Haskell - repeat elements of a list according to their list-index

Question

I´m still a beginner in Haskell. I try to do some pattern matching. I want to repeat each element of a list n-times. N is determined by the index-place of every element in a list. For example ['1', '2', '3'] should give me: ['1', '2', '2', '3', '3', '3']. It´s an exercise and I shouldn´t use prebuild-list-functions.

I tried something like that:

test [] = []
test (first:[]) = [first] 
test (first:second:rest) = first : second : test (second:rest)

But it just doubled each element after the first element. I thought about elemIndex and replicate but I shouldn´t use these functions. My idea was to use elemIndex and with that using it as the my "n" and to use replicate or something similar after that with the "n" and recursion. I need something like that in Pattern matching. But I think, that I´m thinking too complicated. Has there anyone an idea?

Answer 1

A big part of Haskell is breaking things down into smaller problems. So let's break your problem down.
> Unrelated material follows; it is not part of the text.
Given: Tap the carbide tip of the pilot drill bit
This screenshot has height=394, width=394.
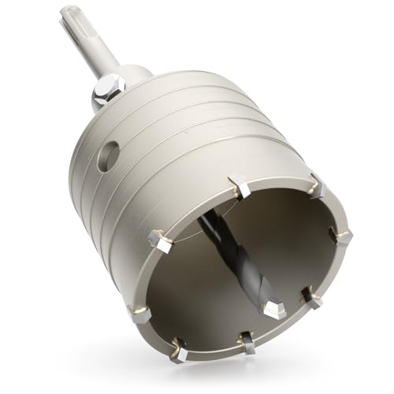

One of the things you'll need to be able to do is repeat an element. As you've already found, this functionality exists in Haskell in the form of the replicate function. But you can implement it yourself just as easily.

repeatNTimes :: Int -> a -> [a]
repeatNTimes 0 _ = []
repeatNTimes n x = x : repeatNTimes (n - 1) x

If we're repeating something zero times, return the empty list. Otherwise, put the element at the front and recurse.

Now we can repeat things. Let's write a function that keeps track of our list position. It'll look like this.

testImpl :: Int -> [a] -> [a]

It'll take an integer (the current position) and the tail of the list and return the result given that particular piece of the list. As before, we'll have two cases: one where the list is empty and one where it's not. The first case is simple; if the list is empty, return the empty list. If the list is nonempty, repeat the first element, and then recurse.

testImpl :: Int -> [a] -> [a]
testImpl _ [] = []
testImpl n (x:xs) = repeatNTimes n x ++ testImpl (n + 1) xs

++ is a built-in function which concatenates two lists. You could also implement that yourself if you really want to. Now, to start with, we consider the first element to be element 1, since we want to repeat it one time, so we'll begin the recursion by passing 1 to testImpl.

test :: [a] -> [a]
test = testImpl 1

Complete example:

repeatNTimes :: Int -> a -> [a]
repeatNTimes 0 _ = []
repeatNTimes n x = x : repeatNTimes (n - 1) x

testImpl :: Int -> [a] -> [a]
testImpl _ [] = []
testImpl n (x:xs) = repeatNTimes n x ++ testImpl (n + 1) xs

test :: [a] -> [a]
test = testImpl 1

Answer 2

List comprehensions to the rescue:

test xs = [x | (i,x) <- zip [1..] xs, _ <- [1..i]]

Unless of course you count zip among "prebuilt-list-functions", which you well might.